**Source passage**.
▼▼▼
COP28: Progress and Controversy


By Emil Bjerg, journalist and editor

For the first time in the 28 years of international climate summits, an agreement has been reached to start transitioning away from fossil fuels. We’ve gathered what you need to know about the COP28 in Dubai.

“I must say, that you did it: you delivered” Sultan Al Jaber, COP28 president, told delegates after the parties  “this is a true victory of multilateralism.”

This Wednesday the conference, which saw intense negotiations going into overtime, culminated in an agreement that, for the first time in UN climate history, calls for a transition away from fossil fuels.

The road to get there was long and difficult – and the conference not without its controversy. The appointment of Sultan Al Jaber, an oil executive, as COP28 president raised concerns about potential conflicts of interest.

Controversies over oil and other fossil fuels became the central point of discussion in this years summit.

According to Reuters, the United Arab Emirates, as the host country and a significant oil producer, came under pressure from other major oil-producing nations, such as Saudi Arabia, to avoid explicitly mentioning fossil fuels in the agreement.
▲▲▲
**Work instructions**.
[1] Print the passage of the COP28 article starting at "This Wednesday the" and ending at "transition away from fossil fuels.".
[2] In the COP28 article, what was the background of the person appointed COP28 president?

**Dataset extract**.
▼▼▼
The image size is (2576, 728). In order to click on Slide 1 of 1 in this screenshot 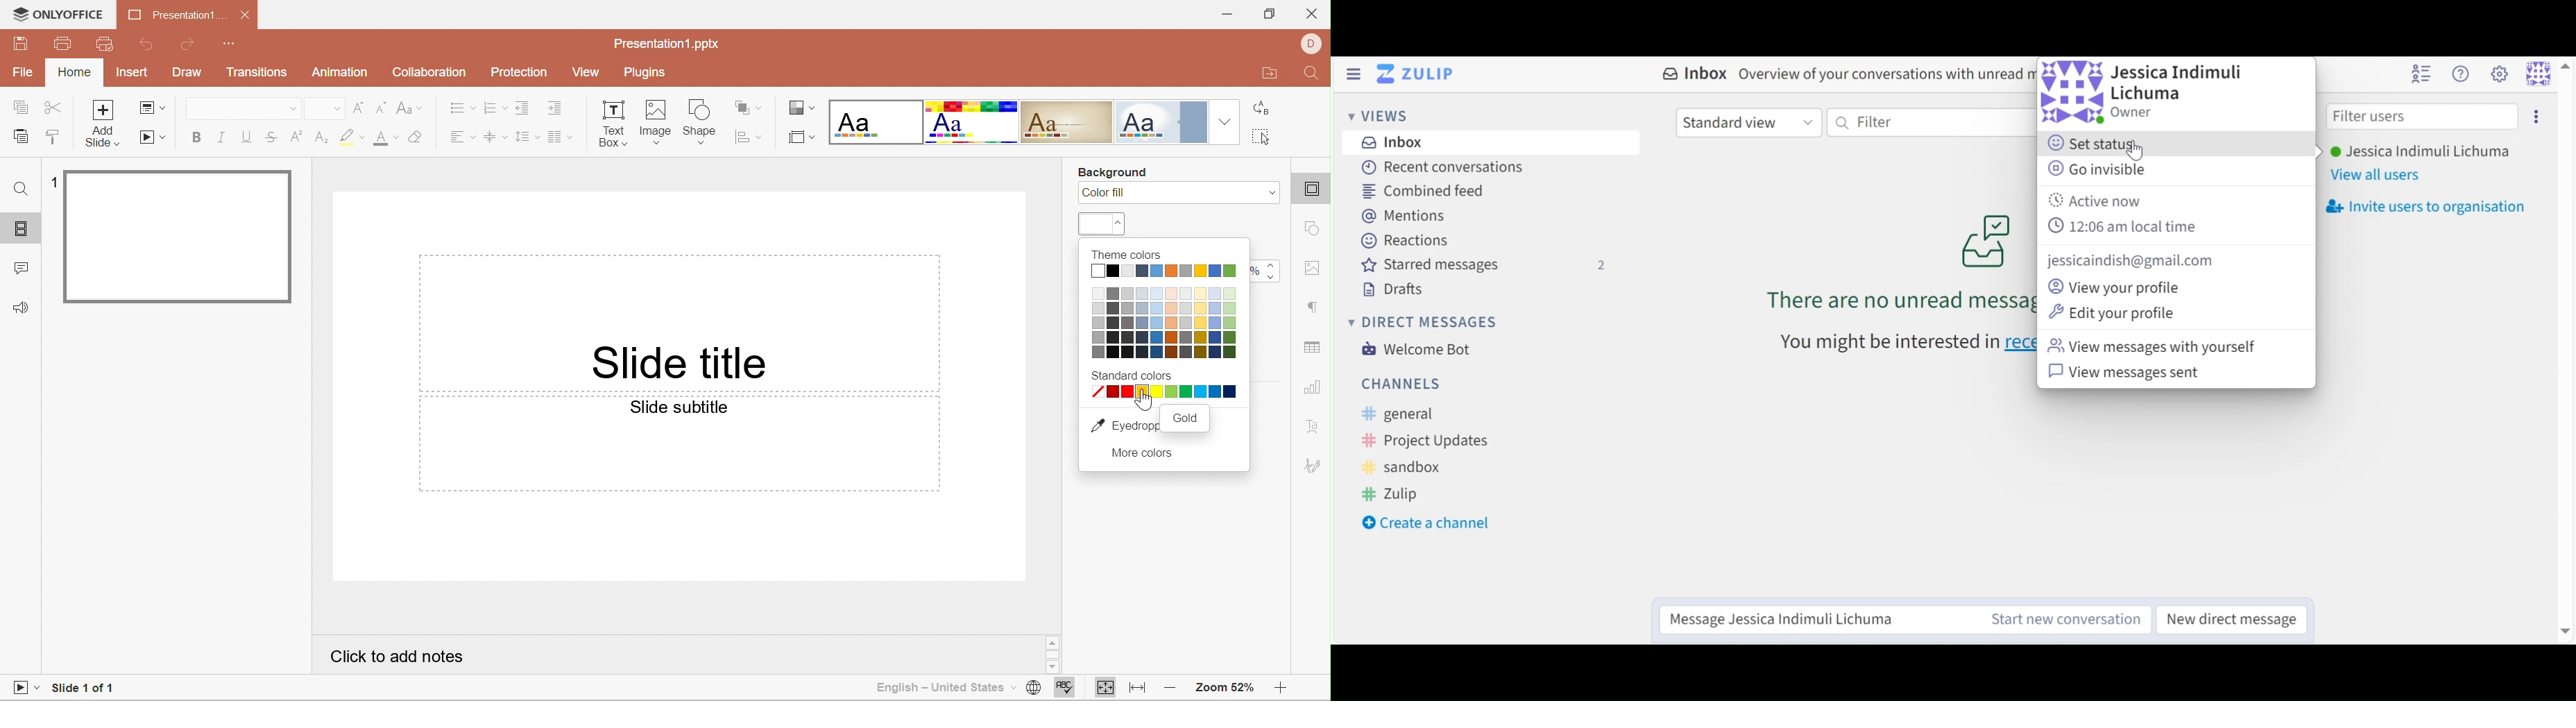, I will do `click(81, 689)`.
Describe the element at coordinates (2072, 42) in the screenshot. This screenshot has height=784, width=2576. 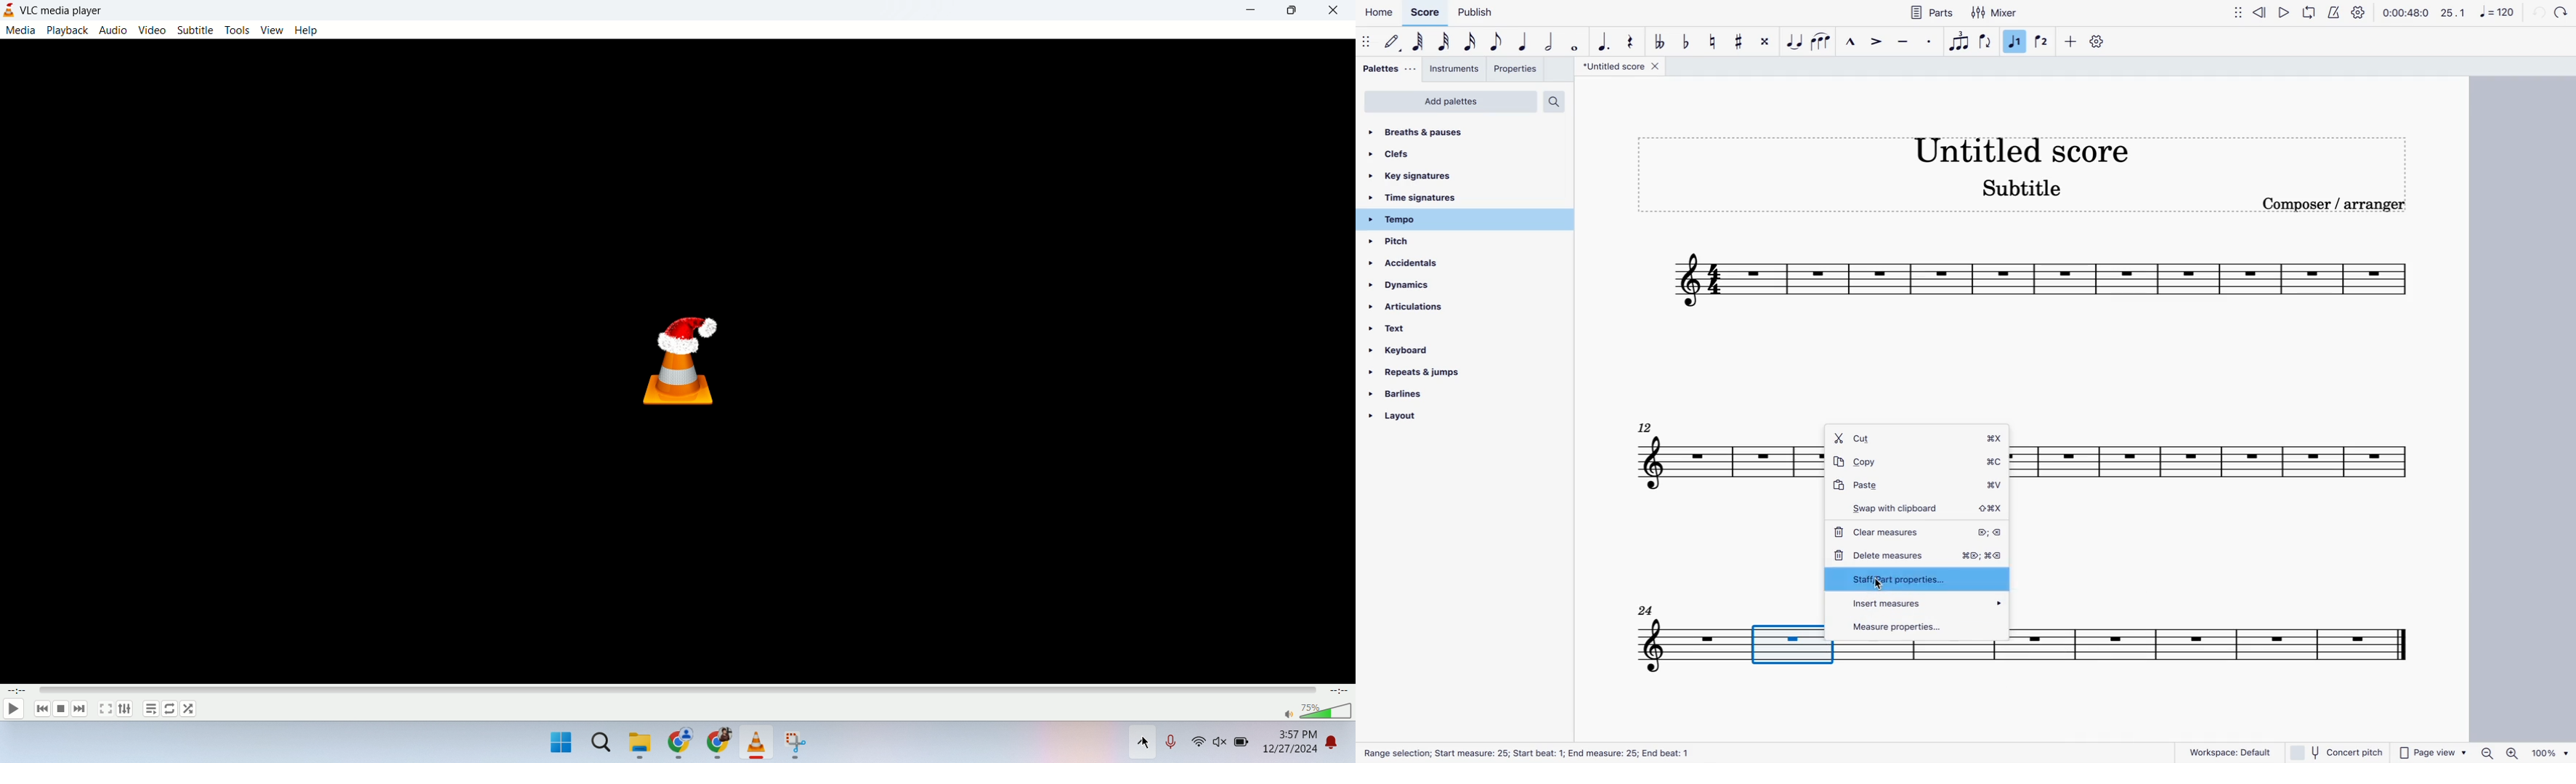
▲▲▲
**Task results**.
[1]
This Wednesday the conference, which saw intense negotiations going into overtime, culminated in an agreement that, for the first time in UN climate history, calls for a transition away from fossil fuels.

[2] An oil executive.